When people think of London and war, they usually think of the Blitz, the German bombing campaign during World War II. However, as a capital city, London has known much more fighting, stretching back centuries since the founding of the city. While there is evidence of settlement in the London from as early as the Bronze Age, a lack of written history precludes us from knowing what armed conflict looked like in the area prior to the arrival of the Romans to Britain in 43 AD. This is where the story of war and the city begins.
What we know of as London was founded in 47 AD as a Roman settlement named Londinium. Unlike other Roman towns and forts that were often in captured Celtic settlements, the Romans were able to found the city without fighting any existing inhabitants. London wouldn’t see its first battle until about 60 AD when Boudicca led a revolt that spread to Londinium. Her rebels sacked the city, killing many of the inhabitants and then burning it to the ground. Following Boudicca’s defeat, the Romans returned to London and rebuilt it as a planned city. Another revolt by the Roman admiral Carausius saw the city sacked again by Carausius’s Frankish allies, but they were stopped on the Thames by a Roman flotilla in 296 AD.
By the 5th Century, the empire’s influence in London was waning, and the Anglo-Saxons gained control. London fell into the province of the Kingdom of the East Saxons (or Essex). The Anglo-Saxons originally settled in Ludenwic (now Aldwych), but was Viking invasions became more frequent, King Alfred the Great moved the population within the old Roman walls of London for greater protection. Viking raids on the city became frequent from 830 onwards, and there’s a period where historians believed London to be entirely under their control. Raids continued until the Viking leader Cnut the Great succeeded in becoming King of England.

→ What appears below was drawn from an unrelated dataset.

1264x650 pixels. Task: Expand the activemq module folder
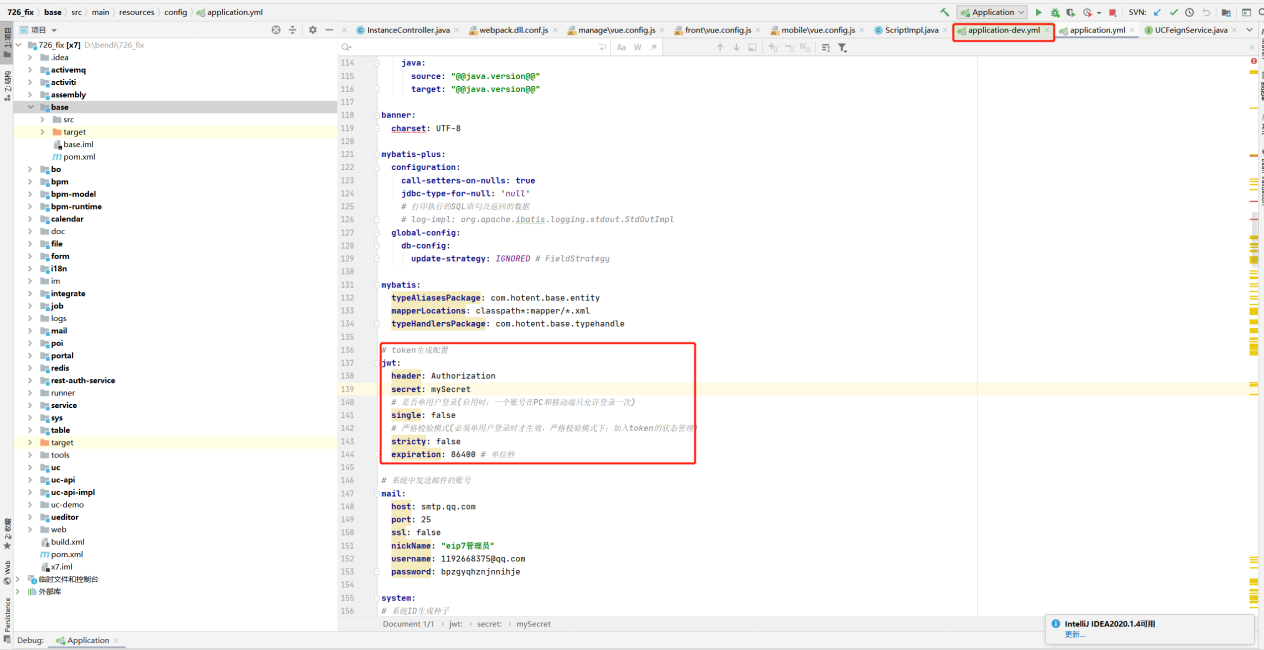click(x=30, y=70)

The Vikings remained in control until Cnut’s Anglo-Saxon stepson, King Edward the Confession, succeeded Harthacnut. Edward’s death, however, would soon bring war back to London as a disputed succession led the Anglo-Saxon lords to proclaim Harold Godwinson as king despite evidence that Edward had chosen William, Duke of Normandy, as his heir. William promptly invaded England and defeated Harold at the Battle of Hastings in 1066. William then marched his Norman army toward London, which eventually submitted to him and where he was crowned king on December 25.
London would not see conflict again until the First Barons War against King John in 1216. Accused of having violated the Magna Carta, the barons rose up against John and forced him to evacuate the city. They asked Prince Louis France (later King Louis VIII) to rule over the city. However, this rebellion only lasted a year as the city promptly switched its allegiance to King Henry III following John’s death. Violence would rock the capital a century later during Wat Tyler’s Peasant Revolt in 1381, wherein the rebels executed several officials and burned multiple buildings, though the rebellion fell apart after Tyler was killed by Lord Mayor William Walworth.

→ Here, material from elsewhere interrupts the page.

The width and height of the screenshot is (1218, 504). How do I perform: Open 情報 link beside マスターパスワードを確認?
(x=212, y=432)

The city was then spared the violence of war for another few centuries until the English Civil War broke out in 1642. Five Members of Parliament that King Charles I sought to arrest were given refuge in the city and London firmly sided with the Parliamentarians during the conflict. Charles won the Battle of Brentford, west of London, but London organized its own defenses, and the king decided not to attack. Royalist forces did not threaten the city again during the war. It would be nearly 300 years before another conflict would devastate London.
While many people only think of London’s bombing during World War II, they forget this tactic was also employed by the Germans in World War I. The first bombings on the city were conducted by zeppelins rather than planes or rockets, as they would being during the Blitz. The city was also rocked by the Silvertown munitions factory explosion in 1917, killing 71 and injuring another 400 people as well as causing extensive property damage. The Blitz during World War II covered some 71 bombing attacks by the Luftwaffe until May 1941 until British air superiority drove off the German air force. Later, the city would come under attack from German V1 and V2 rockets in 1944 and 1945 but stopped after Allied forces captured the launching sites. Following World War II, the Summer Olympics at Wembley Stadium in 1948 symbolized the peace brought to the world in its wake and an end to warfare in London.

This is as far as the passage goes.